WHAT YOU HAVE TO DO: Can you quote every one of the entries below word for word, without changing anything?

....

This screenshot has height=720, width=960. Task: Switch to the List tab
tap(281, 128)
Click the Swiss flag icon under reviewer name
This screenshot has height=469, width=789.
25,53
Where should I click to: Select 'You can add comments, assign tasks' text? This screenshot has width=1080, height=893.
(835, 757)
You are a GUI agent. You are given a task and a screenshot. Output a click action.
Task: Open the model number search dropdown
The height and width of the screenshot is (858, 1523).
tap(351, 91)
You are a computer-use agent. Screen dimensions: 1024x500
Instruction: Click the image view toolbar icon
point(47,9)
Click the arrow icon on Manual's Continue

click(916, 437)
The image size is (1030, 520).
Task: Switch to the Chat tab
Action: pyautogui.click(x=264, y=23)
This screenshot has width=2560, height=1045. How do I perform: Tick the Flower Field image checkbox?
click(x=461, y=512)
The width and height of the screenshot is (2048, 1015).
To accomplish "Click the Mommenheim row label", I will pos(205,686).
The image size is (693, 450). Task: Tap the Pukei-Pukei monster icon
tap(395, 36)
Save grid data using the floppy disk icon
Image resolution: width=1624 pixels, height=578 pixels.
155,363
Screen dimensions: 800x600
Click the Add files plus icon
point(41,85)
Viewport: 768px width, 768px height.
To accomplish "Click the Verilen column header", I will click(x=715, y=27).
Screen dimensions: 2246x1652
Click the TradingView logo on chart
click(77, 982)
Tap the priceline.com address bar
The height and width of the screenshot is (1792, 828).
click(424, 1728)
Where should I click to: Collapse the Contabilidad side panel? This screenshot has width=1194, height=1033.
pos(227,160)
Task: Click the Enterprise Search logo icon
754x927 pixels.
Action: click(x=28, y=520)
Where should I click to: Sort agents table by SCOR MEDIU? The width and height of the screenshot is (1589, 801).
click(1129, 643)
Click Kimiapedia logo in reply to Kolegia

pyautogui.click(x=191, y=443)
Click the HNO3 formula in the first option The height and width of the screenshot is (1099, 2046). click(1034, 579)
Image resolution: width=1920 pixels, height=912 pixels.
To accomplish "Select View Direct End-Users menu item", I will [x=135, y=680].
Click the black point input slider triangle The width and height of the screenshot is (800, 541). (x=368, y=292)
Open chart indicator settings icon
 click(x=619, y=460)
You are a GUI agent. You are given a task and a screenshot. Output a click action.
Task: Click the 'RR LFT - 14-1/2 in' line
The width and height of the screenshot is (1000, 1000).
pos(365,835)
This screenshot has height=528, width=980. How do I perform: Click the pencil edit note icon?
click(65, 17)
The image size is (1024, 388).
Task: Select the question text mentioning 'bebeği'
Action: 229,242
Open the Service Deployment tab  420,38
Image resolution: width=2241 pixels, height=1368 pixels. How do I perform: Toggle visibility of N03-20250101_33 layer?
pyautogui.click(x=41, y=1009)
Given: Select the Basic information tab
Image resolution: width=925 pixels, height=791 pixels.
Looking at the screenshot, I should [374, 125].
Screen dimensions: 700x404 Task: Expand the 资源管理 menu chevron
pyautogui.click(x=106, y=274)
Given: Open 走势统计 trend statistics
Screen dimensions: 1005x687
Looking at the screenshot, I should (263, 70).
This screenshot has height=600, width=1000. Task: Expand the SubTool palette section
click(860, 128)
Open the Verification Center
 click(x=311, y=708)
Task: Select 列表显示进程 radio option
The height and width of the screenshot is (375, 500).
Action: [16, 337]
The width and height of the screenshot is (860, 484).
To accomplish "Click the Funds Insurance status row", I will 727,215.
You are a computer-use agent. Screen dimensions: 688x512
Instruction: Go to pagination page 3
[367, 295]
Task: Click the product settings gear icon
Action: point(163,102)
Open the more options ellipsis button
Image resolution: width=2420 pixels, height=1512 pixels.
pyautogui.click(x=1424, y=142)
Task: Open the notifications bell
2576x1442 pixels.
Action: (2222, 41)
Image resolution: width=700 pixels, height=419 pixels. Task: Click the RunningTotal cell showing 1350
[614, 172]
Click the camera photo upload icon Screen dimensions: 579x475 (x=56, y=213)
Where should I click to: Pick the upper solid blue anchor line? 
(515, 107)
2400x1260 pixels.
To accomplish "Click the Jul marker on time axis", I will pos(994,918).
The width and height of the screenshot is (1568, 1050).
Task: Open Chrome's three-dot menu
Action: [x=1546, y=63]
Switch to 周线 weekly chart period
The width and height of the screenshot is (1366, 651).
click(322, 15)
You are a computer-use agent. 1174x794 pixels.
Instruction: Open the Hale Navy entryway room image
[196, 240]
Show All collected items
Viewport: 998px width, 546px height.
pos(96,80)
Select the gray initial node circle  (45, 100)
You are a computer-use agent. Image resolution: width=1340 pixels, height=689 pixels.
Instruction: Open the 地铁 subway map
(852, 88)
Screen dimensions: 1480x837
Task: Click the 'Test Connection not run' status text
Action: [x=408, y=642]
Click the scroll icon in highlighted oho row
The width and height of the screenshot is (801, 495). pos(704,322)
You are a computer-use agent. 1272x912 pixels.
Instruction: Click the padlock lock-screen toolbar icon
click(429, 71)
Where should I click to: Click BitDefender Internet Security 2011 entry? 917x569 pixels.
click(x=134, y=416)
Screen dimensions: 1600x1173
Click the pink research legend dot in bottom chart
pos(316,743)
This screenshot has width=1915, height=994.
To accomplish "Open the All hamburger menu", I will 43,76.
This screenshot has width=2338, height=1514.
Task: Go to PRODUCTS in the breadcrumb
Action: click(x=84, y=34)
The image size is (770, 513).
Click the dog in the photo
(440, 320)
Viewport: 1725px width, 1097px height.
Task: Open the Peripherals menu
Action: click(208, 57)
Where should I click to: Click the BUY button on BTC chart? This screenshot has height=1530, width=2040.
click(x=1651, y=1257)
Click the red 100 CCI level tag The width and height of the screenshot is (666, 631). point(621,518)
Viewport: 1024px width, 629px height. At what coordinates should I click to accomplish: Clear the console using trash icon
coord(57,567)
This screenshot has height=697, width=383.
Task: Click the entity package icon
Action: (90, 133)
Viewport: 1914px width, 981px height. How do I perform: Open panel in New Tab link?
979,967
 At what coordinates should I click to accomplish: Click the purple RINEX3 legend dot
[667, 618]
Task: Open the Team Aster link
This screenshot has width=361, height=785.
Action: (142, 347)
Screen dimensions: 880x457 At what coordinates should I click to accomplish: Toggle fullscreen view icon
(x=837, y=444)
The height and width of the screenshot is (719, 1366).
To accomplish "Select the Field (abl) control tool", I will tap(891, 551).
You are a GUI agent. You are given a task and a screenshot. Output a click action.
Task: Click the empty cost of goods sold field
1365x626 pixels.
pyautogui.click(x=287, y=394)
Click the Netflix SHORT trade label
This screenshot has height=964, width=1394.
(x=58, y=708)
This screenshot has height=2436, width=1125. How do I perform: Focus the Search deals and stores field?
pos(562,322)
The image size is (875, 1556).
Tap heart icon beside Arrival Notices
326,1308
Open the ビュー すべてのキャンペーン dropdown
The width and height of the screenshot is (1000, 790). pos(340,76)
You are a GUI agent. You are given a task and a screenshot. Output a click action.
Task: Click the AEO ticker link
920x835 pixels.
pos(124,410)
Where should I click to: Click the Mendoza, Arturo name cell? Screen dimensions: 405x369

....

RESPONSE TO THIS EXERCISE:
This screenshot has height=720, width=960. Task: Switch to the List tab
tap(281, 128)
Click the Swiss flag icon under reviewer name
This screenshot has height=469, width=789.
25,53
Where should I click to: Select 'You can add comments, assign tasks' text? This screenshot has width=1080, height=893.
(835, 757)
You are a GUI agent. You are given a task and a screenshot. Output a click action.
Task: Open the model number search dropdown
The height and width of the screenshot is (858, 1523).
tap(351, 91)
You are a computer-use agent. Screen dimensions: 1024x500
Instruction: Click the image view toolbar icon
point(47,9)
Click the arrow icon on Manual's Continue

click(916, 437)
The image size is (1030, 520).
Task: Switch to the Chat tab
Action: pyautogui.click(x=264, y=23)
This screenshot has width=2560, height=1045. How do I perform: Tick the Flower Field image checkbox?
click(x=461, y=512)
The width and height of the screenshot is (2048, 1015).
To accomplish "Click the Mommenheim row label", I will pos(205,686).
The image size is (693, 450). Task: Tap the Pukei-Pukei monster icon
tap(395, 36)
Save grid data using the floppy disk icon
Image resolution: width=1624 pixels, height=578 pixels.
155,363
Screen dimensions: 800x600
Click the Add files plus icon
point(41,85)
Viewport: 768px width, 768px height.
To accomplish "Click the Verilen column header", I will click(x=715, y=27).
Screen dimensions: 2246x1652
Click the TradingView logo on chart
click(77, 982)
Tap the priceline.com address bar
The height and width of the screenshot is (1792, 828).
click(424, 1728)
Where should I click to: Collapse the Contabilidad side panel? This screenshot has width=1194, height=1033.
pos(227,160)
Task: Click the Enterprise Search logo icon
754x927 pixels.
Action: click(x=28, y=520)
Where should I click to: Sort agents table by SCOR MEDIU? The width and height of the screenshot is (1589, 801).
click(1129, 643)
Click Kimiapedia logo in reply to Kolegia

pyautogui.click(x=191, y=443)
Click the HNO3 formula in the first option The height and width of the screenshot is (1099, 2046). click(1034, 579)
Image resolution: width=1920 pixels, height=912 pixels.
To accomplish "Select View Direct End-Users menu item", I will [x=135, y=680].
Click the black point input slider triangle The width and height of the screenshot is (800, 541). (x=368, y=292)
Open chart indicator settings icon
 click(x=619, y=460)
You are a GUI agent. You are given a task and a screenshot. Output a click action.
Task: Click the 'RR LFT - 14-1/2 in' line
The width and height of the screenshot is (1000, 1000).
pos(365,835)
This screenshot has height=528, width=980. How do I perform: Click the pencil edit note icon?
click(65, 17)
The image size is (1024, 388).
Task: Select the question text mentioning 'bebeği'
Action: 229,242
Open the Service Deployment tab  420,38
Image resolution: width=2241 pixels, height=1368 pixels. How do I perform: Toggle visibility of N03-20250101_33 layer?
pyautogui.click(x=41, y=1009)
Given: Select the Basic information tab
Image resolution: width=925 pixels, height=791 pixels.
Looking at the screenshot, I should [374, 125].
Screen dimensions: 700x404 Task: Expand the 资源管理 menu chevron
pyautogui.click(x=106, y=274)
Given: Open 走势统计 trend statistics
Screen dimensions: 1005x687
Looking at the screenshot, I should (263, 70).
This screenshot has height=600, width=1000. Task: Expand the SubTool palette section
click(860, 128)
Open the Verification Center
 click(x=311, y=708)
Task: Select 列表显示进程 radio option
The height and width of the screenshot is (375, 500).
Action: [16, 337]
The width and height of the screenshot is (860, 484).
To accomplish "Click the Funds Insurance status row", I will 727,215.
You are a computer-use agent. Screen dimensions: 688x512
Instruction: Go to pagination page 3
[367, 295]
Task: Click the product settings gear icon
Action: point(163,102)
Open the more options ellipsis button
Image resolution: width=2420 pixels, height=1512 pixels.
pyautogui.click(x=1424, y=142)
Task: Open the notifications bell
2576x1442 pixels.
Action: (2222, 41)
Image resolution: width=700 pixels, height=419 pixels. Task: Click the RunningTotal cell showing 1350
[614, 172]
Click the camera photo upload icon Screen dimensions: 579x475 (x=56, y=213)
Where should I click to: Pick the upper solid blue anchor line? 
(515, 107)
2400x1260 pixels.
To accomplish "Click the Jul marker on time axis", I will pos(994,918).
The width and height of the screenshot is (1568, 1050).
Task: Open Chrome's three-dot menu
Action: [x=1546, y=63]
Switch to 周线 weekly chart period
The width and height of the screenshot is (1366, 651).
click(322, 15)
You are a computer-use agent. 1174x794 pixels.
Instruction: Open the Hale Navy entryway room image
[196, 240]
Show All collected items
Viewport: 998px width, 546px height.
pos(96,80)
Select the gray initial node circle  (45, 100)
You are a computer-use agent. Image resolution: width=1340 pixels, height=689 pixels.
Instruction: Open the 地铁 subway map
(852, 88)
Screen dimensions: 1480x837
Task: Click the 'Test Connection not run' status text
Action: [x=408, y=642]
Click the scroll icon in highlighted oho row
The width and height of the screenshot is (801, 495). pos(704,322)
You are a computer-use agent. 1272x912 pixels.
Instruction: Click the padlock lock-screen toolbar icon
click(429, 71)
Where should I click to: Click BitDefender Internet Security 2011 entry? 917x569 pixels.
click(x=134, y=416)
Screen dimensions: 1600x1173
Click the pink research legend dot in bottom chart
pos(316,743)
This screenshot has width=1915, height=994.
To accomplish "Open the All hamburger menu", I will 43,76.
This screenshot has width=2338, height=1514.
Task: Go to PRODUCTS in the breadcrumb
Action: click(x=84, y=34)
The image size is (770, 513).
Click the dog in the photo
(440, 320)
Viewport: 1725px width, 1097px height.
Task: Open the Peripherals menu
Action: click(208, 57)
Where should I click to: Click the BUY button on BTC chart? This screenshot has height=1530, width=2040.
click(x=1651, y=1257)
Click the red 100 CCI level tag The width and height of the screenshot is (666, 631). point(621,518)
Viewport: 1024px width, 629px height. At what coordinates should I click to accomplish: Clear the console using trash icon
coord(57,567)
This screenshot has height=697, width=383.
Task: Click the entity package icon
Action: (90, 133)
Viewport: 1914px width, 981px height. How do I perform: Open panel in New Tab link?
979,967
 At what coordinates should I click to accomplish: Click the purple RINEX3 legend dot
[667, 618]
Task: Open the Team Aster link
This screenshot has width=361, height=785.
Action: (142, 347)
Screen dimensions: 880x457 At what coordinates should I click to accomplish: Toggle fullscreen view icon
(x=837, y=444)
The height and width of the screenshot is (719, 1366).
To accomplish "Select the Field (abl) control tool", I will tap(891, 551).
You are a GUI agent. You are given a task and a screenshot. Output a click action.
Task: Click the empty cost of goods sold field
1365x626 pixels.
pyautogui.click(x=287, y=394)
Click the Netflix SHORT trade label
This screenshot has height=964, width=1394.
(x=58, y=708)
This screenshot has height=2436, width=1125. How do I perform: Focus the Search deals and stores field?
pos(562,322)
The image size is (875, 1556).
Tap heart icon beside Arrival Notices
326,1308
Open the ビュー すべてのキャンペーン dropdown
The width and height of the screenshot is (1000, 790). pos(340,76)
You are a GUI agent. You are given a task and a screenshot. Output a click action.
Task: Click the AEO ticker link
920x835 pixels.
pos(124,410)
Where should I click to: Click the Mendoza, Arturo name cell? Screen dimensions: 405x369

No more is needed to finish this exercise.